9:25 pm on Apr 30, 2007 (gmt 0)

10+ Year Member



We have a fairly established website. Primarily the index page. The rest of our sub pages(3000 pages) have php? in the url and it seems that google is throwing those into "ommited results". We want to go and update our whole linking structure into more seo friendly urls with unique title tags. The only concern being can this effect our index page listings? Do ommited results contribute to the way you rank or are these results considered garbage? Any comments or suggestions and answers are greatly appreciated.

Thank you.

tedster

11:07 pm on Apr 30, 2007 (gmt 0)

WebmasterWorld Senior Member 10+ Year Member



Unless you are using many parameters in that query string, the url itself is not likely to be the reason for those pages being in "omitted results". More likely is that the algo sees these pages as being too similar (near duplicate) to the pages that are not omitted.

If the pages are low PR, sometimes Google maske a quick decision based on title and meta description - so ensure that each page has a unique title and description that is quite specific to the page content.

Not to say that rewriting the url can't be a "somewhat" helpful step for ranking.

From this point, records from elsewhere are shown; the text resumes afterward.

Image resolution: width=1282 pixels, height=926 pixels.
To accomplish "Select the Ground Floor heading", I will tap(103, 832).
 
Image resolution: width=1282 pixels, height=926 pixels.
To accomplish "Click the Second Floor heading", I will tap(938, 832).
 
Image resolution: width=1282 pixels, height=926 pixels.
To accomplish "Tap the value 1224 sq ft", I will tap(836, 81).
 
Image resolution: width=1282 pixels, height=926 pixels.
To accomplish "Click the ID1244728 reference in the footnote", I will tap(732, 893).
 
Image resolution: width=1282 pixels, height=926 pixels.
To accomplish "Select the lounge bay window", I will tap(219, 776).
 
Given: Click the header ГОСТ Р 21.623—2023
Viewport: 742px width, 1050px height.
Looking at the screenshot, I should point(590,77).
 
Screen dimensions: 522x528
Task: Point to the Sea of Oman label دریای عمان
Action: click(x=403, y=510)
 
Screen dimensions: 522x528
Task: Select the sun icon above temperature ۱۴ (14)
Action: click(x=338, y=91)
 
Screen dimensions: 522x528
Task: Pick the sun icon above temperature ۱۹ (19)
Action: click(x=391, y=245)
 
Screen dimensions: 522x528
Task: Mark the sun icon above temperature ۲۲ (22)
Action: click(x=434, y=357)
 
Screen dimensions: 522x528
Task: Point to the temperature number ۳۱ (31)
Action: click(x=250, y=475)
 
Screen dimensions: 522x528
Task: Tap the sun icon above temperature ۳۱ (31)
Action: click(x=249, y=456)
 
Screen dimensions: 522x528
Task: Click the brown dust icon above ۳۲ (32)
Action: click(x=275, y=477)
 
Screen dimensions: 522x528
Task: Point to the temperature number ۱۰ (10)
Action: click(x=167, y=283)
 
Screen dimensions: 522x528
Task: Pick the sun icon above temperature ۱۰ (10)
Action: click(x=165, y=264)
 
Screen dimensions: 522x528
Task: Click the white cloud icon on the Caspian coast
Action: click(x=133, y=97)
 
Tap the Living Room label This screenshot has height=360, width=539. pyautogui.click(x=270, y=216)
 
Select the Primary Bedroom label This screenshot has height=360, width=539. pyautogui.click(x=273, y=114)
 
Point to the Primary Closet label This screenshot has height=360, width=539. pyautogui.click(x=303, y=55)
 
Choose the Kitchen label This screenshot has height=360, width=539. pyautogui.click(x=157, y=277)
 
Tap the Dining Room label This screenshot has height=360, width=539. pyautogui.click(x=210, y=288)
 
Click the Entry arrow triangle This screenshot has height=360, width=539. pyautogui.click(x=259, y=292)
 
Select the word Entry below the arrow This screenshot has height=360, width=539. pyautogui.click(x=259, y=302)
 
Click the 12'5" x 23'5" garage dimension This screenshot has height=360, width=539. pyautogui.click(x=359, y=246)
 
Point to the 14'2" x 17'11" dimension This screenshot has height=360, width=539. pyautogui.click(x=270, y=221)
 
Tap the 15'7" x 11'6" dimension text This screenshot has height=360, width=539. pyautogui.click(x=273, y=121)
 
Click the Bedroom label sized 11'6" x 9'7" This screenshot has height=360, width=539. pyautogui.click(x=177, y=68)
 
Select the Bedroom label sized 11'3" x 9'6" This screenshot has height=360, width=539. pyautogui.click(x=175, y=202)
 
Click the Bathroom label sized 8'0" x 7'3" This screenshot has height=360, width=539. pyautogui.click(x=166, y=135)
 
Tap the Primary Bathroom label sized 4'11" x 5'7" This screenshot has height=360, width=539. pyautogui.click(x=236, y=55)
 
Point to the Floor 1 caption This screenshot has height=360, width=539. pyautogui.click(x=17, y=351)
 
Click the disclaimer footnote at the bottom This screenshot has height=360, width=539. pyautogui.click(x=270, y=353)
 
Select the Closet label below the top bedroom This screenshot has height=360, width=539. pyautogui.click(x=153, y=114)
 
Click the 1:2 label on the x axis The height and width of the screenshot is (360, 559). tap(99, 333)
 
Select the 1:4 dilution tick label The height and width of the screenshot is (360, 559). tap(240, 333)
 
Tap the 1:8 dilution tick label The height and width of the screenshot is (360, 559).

But make sure the essential on-page factors are handled first, or you're not likely to see much reward for your troubles. in fact, you might accidentally cause more troubles if there are technical errors that allow duplicate urls to resolve to the same content.

One last thing - are you talking about omitted results in the in site: operator search, or in a regular search?

wariental

11:45 pm on May 1, 2007 (gmt 0)

10+ Year Member



to clarify, our title tags are all the same right now for all pages and this is by far without a doubt the main reason they are thrown into ommited results, since we mostly sell products with not much more than a 3 lines of texts seperating the differences between the pages. However, with this we also have the ability now to make the URLS user friendly. Do you think its not worth changing the urls and maybe just change the title tags to 3000 unique title tags that will reflect the product models/names?

tedster

2:19 am on May 2, 2007 (gmt 0)

WebmasterWorld Senior Member 10+ Year Member



Yes, I would do everything you can to make the pages unique first -- title, description, on-page content. As I said above, the url itself is not the most likely source of your problem.

If you currently get almost no traffic anyway, then you've got little to lose by putting in a url rewriting scheme right now as well. Just make sure that you "nail it" technically and don't allow more than one url to resolve with a 200 http status for the same content.